Start of Block

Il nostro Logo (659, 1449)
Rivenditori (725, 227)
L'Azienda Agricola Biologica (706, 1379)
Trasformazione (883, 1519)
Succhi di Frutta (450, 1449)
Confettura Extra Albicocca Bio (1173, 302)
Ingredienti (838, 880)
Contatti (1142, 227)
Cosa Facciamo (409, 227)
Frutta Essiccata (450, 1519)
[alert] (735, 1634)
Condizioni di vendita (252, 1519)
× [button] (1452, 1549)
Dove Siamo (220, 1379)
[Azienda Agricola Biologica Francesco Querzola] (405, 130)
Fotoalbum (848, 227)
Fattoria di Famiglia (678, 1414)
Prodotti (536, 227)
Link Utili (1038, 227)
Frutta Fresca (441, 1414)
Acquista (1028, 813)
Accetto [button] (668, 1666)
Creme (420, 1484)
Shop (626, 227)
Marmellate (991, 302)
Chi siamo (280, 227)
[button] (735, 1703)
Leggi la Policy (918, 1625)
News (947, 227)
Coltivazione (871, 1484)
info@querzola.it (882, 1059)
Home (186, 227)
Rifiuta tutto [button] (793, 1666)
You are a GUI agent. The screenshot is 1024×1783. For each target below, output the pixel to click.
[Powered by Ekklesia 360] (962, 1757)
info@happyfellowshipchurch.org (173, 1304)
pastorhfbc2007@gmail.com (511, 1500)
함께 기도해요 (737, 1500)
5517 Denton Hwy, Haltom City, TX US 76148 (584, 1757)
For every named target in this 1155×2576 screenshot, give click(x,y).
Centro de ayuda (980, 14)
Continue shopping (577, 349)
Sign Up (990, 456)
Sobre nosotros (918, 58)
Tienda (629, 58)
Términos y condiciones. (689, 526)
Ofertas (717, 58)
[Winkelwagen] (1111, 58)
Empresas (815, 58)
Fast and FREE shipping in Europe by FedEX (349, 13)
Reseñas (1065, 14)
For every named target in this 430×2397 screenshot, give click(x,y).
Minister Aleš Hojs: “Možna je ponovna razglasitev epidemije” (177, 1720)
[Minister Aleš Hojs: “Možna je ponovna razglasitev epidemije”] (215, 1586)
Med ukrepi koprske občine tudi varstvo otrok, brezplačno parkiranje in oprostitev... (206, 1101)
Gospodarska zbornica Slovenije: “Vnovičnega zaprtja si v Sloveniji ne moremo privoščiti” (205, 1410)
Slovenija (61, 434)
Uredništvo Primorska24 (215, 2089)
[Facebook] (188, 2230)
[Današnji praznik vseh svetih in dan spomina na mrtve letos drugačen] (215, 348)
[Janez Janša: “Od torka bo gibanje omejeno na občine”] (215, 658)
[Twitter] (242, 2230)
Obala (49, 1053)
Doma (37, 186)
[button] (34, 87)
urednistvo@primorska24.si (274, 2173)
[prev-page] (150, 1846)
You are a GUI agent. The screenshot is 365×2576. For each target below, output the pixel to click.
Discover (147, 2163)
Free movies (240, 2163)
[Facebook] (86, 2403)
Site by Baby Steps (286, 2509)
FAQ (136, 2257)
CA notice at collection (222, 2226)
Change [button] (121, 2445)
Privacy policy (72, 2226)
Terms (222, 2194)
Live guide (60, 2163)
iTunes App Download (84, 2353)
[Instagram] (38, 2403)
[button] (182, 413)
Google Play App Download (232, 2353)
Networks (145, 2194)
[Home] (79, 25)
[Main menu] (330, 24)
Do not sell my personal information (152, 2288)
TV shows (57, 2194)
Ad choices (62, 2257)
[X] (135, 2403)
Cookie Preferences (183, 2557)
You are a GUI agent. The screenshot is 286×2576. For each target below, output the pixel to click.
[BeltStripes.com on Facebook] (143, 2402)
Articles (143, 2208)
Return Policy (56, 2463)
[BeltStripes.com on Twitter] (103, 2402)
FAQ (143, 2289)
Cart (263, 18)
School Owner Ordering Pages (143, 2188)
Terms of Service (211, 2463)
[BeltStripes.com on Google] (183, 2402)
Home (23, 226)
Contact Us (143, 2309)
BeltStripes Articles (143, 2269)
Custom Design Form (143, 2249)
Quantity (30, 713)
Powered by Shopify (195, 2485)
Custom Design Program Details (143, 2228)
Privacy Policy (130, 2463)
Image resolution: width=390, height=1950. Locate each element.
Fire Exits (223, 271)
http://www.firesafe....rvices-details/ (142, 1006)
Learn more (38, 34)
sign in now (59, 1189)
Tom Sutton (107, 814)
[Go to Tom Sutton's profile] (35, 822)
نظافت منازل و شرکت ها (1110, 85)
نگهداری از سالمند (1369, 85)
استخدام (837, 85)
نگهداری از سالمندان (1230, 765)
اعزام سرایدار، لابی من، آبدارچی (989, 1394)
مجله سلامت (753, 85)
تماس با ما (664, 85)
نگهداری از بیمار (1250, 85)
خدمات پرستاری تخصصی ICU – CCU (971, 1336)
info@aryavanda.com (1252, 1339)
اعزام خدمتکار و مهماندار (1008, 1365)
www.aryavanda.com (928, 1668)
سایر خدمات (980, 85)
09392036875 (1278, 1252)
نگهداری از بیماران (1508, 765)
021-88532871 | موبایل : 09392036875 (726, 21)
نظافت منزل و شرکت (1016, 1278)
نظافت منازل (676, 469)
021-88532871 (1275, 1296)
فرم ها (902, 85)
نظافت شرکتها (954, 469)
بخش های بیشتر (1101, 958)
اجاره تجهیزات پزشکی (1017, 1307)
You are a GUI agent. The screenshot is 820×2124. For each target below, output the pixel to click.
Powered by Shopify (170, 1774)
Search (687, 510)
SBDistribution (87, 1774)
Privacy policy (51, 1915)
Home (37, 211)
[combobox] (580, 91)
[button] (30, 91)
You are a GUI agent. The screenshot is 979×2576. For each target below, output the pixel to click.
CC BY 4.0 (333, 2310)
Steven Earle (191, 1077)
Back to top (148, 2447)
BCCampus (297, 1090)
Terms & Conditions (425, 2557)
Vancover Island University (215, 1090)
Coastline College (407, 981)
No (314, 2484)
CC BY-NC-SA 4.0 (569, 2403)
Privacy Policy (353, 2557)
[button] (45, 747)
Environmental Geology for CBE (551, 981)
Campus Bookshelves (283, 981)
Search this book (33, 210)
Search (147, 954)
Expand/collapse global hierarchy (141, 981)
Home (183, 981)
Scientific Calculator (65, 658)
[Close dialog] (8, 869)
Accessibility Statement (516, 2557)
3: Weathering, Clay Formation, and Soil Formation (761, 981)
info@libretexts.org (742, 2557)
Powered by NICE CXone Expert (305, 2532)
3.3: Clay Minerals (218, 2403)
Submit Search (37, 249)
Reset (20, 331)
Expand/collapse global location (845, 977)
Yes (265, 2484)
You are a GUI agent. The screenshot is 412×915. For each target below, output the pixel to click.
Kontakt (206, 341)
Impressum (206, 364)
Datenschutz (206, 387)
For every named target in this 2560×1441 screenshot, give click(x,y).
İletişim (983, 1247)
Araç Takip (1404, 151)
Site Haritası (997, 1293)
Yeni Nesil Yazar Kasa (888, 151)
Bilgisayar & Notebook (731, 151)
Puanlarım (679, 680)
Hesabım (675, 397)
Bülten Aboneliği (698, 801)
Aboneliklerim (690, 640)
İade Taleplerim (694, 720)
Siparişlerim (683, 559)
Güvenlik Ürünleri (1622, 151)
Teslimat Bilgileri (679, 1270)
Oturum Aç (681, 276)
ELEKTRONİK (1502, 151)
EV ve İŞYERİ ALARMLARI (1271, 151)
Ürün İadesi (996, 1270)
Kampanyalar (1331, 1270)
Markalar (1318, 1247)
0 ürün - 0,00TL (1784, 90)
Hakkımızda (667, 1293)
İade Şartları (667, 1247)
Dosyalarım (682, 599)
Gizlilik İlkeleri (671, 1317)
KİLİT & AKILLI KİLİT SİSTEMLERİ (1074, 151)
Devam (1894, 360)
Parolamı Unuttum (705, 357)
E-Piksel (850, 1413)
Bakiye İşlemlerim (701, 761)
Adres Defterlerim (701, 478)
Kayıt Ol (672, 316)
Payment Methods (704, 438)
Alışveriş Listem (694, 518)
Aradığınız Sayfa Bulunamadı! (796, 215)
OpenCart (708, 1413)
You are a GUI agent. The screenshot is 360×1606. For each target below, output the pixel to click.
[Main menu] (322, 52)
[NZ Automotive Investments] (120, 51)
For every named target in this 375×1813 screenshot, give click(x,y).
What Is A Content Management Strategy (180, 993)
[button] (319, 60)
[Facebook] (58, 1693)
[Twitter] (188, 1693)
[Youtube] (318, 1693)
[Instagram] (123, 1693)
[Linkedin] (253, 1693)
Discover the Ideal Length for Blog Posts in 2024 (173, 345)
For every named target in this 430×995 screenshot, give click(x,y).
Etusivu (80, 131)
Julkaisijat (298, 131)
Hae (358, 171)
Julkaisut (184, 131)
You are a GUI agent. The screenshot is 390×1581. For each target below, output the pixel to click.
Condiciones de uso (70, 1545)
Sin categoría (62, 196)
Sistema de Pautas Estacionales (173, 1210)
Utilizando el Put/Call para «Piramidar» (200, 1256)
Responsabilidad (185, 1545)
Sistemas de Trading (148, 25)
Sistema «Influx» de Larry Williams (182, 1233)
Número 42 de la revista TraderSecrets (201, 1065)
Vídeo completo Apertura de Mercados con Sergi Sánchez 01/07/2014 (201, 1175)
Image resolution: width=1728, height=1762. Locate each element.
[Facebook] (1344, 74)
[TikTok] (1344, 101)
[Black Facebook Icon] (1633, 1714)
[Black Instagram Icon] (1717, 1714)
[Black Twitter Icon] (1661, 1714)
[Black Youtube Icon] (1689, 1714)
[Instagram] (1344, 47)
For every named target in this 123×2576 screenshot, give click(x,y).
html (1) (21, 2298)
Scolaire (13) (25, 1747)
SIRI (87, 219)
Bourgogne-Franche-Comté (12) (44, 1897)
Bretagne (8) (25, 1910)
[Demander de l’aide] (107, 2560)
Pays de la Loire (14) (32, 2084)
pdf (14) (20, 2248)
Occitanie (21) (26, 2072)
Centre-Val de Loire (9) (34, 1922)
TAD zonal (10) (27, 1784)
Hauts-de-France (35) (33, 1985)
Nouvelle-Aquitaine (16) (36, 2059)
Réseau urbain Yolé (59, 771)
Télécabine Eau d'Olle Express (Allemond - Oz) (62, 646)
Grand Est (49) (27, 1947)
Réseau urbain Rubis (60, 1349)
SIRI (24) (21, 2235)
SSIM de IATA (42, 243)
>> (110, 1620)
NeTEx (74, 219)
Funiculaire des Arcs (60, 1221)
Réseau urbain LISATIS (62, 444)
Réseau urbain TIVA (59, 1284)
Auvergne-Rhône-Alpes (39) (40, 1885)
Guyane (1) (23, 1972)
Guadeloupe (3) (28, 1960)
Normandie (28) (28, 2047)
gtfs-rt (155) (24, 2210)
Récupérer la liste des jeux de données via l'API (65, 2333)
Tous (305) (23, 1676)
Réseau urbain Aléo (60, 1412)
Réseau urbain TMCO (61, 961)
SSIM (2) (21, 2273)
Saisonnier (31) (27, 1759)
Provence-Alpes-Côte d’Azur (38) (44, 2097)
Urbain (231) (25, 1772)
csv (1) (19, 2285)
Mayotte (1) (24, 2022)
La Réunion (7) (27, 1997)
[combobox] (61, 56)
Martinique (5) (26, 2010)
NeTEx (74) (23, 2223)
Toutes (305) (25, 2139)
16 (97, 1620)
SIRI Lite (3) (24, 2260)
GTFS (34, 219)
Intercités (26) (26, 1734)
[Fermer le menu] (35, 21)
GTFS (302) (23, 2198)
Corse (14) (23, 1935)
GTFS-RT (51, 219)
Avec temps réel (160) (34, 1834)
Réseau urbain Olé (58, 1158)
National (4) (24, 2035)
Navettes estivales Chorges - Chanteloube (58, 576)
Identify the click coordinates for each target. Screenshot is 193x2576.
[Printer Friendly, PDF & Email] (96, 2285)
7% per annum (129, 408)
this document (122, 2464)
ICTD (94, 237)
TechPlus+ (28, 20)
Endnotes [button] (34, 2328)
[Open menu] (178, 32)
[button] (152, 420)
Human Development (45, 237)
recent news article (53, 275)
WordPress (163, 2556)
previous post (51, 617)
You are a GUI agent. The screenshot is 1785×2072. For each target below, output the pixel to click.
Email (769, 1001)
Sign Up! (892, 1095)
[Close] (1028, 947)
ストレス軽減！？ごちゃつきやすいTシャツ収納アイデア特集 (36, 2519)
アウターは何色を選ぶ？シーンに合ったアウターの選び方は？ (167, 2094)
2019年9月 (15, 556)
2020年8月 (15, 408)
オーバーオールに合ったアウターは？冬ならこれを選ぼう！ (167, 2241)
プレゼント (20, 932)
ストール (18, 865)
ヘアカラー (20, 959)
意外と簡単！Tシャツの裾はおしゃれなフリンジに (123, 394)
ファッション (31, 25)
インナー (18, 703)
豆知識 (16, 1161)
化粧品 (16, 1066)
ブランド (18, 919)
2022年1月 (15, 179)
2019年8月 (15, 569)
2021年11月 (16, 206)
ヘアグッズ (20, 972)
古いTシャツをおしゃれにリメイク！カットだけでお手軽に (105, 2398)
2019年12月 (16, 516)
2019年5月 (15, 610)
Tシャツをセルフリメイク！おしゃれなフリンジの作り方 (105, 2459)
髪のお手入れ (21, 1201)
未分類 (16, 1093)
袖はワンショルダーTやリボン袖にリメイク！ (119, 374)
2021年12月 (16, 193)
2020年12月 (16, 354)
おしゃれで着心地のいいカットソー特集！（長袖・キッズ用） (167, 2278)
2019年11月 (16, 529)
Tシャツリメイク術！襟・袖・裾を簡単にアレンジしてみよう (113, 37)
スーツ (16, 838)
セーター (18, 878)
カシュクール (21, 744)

End of Block

_PROBLEM REQUIREMENTS:_
Each line of the entries where the string "občine" occurs should be shown.

_ANSWER FOR THE TASK:_
Med ukrepi koprske občine tudi varstvo otrok, brezplačno parkiranje in oprostitev... (206, 1101)
[Janez Janša: “Od torka bo gibanje omejeno na občine”] (215, 658)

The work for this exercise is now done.